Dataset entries
================
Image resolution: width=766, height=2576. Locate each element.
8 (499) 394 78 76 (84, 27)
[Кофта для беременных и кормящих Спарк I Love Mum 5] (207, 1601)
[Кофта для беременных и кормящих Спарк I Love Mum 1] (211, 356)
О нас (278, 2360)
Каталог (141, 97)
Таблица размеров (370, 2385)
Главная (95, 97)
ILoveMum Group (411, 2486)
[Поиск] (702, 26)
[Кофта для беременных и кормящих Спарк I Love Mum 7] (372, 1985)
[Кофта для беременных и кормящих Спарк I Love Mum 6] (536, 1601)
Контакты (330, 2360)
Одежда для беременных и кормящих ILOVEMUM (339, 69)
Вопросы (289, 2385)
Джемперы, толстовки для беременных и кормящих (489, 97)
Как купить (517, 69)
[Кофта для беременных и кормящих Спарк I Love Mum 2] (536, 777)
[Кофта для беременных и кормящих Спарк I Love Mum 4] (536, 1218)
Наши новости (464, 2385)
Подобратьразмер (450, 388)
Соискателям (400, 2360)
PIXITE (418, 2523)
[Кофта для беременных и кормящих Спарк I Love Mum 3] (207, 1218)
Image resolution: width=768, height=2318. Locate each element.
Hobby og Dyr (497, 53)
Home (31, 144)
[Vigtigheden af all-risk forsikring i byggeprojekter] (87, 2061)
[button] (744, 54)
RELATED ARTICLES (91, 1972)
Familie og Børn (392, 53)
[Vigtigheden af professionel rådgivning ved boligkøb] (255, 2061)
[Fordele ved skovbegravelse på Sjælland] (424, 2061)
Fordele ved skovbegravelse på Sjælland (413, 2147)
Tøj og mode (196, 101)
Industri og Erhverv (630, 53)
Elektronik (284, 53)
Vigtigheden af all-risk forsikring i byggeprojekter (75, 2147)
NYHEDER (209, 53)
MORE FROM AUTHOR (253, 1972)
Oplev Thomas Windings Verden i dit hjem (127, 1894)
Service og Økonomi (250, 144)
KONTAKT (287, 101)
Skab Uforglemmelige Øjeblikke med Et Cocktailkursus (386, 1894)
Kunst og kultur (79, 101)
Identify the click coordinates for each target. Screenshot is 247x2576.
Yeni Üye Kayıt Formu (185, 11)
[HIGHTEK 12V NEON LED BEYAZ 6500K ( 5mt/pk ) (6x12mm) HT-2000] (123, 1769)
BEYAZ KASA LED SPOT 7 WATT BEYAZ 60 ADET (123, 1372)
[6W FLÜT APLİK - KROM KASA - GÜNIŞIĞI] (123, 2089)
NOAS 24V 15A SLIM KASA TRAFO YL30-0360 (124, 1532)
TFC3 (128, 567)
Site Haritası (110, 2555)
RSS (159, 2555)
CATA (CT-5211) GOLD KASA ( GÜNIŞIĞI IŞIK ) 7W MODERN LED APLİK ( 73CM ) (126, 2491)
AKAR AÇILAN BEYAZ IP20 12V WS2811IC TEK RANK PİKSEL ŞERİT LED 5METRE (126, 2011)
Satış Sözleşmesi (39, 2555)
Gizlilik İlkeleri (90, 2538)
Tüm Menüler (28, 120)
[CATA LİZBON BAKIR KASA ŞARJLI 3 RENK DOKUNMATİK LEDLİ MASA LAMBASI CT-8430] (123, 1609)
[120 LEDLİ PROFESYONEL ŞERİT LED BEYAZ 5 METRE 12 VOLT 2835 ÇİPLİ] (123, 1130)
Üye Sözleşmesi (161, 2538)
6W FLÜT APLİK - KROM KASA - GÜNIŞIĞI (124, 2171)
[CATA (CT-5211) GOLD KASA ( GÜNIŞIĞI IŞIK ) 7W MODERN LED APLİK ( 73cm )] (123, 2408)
================
Repeat the entries above exactly, from the first line through the line containing "[Кофта для беременных и кормящих Спарк I Love Mum 2]".

Image resolution: width=766, height=2576. Locate each element.
8 (499) 394 78 76 (84, 27)
[Кофта для беременных и кормящих Спарк I Love Mum 5] (207, 1601)
[Кофта для беременных и кормящих Спарк I Love Mum 1] (211, 356)
О нас (278, 2360)
Каталог (141, 97)
Таблица размеров (370, 2385)
Главная (95, 97)
ILoveMum Group (411, 2486)
[Поиск] (702, 26)
[Кофта для беременных и кормящих Спарк I Love Mum 7] (372, 1985)
[Кофта для беременных и кормящих Спарк I Love Mum 6] (536, 1601)
Контакты (330, 2360)
Одежда для беременных и кормящих ILOVEMUM (339, 69)
Вопросы (289, 2385)
Джемперы, толстовки для беременных и кормящих (489, 97)
Как купить (517, 69)
[Кофта для беременных и кормящих Спарк I Love Mum 2] (536, 777)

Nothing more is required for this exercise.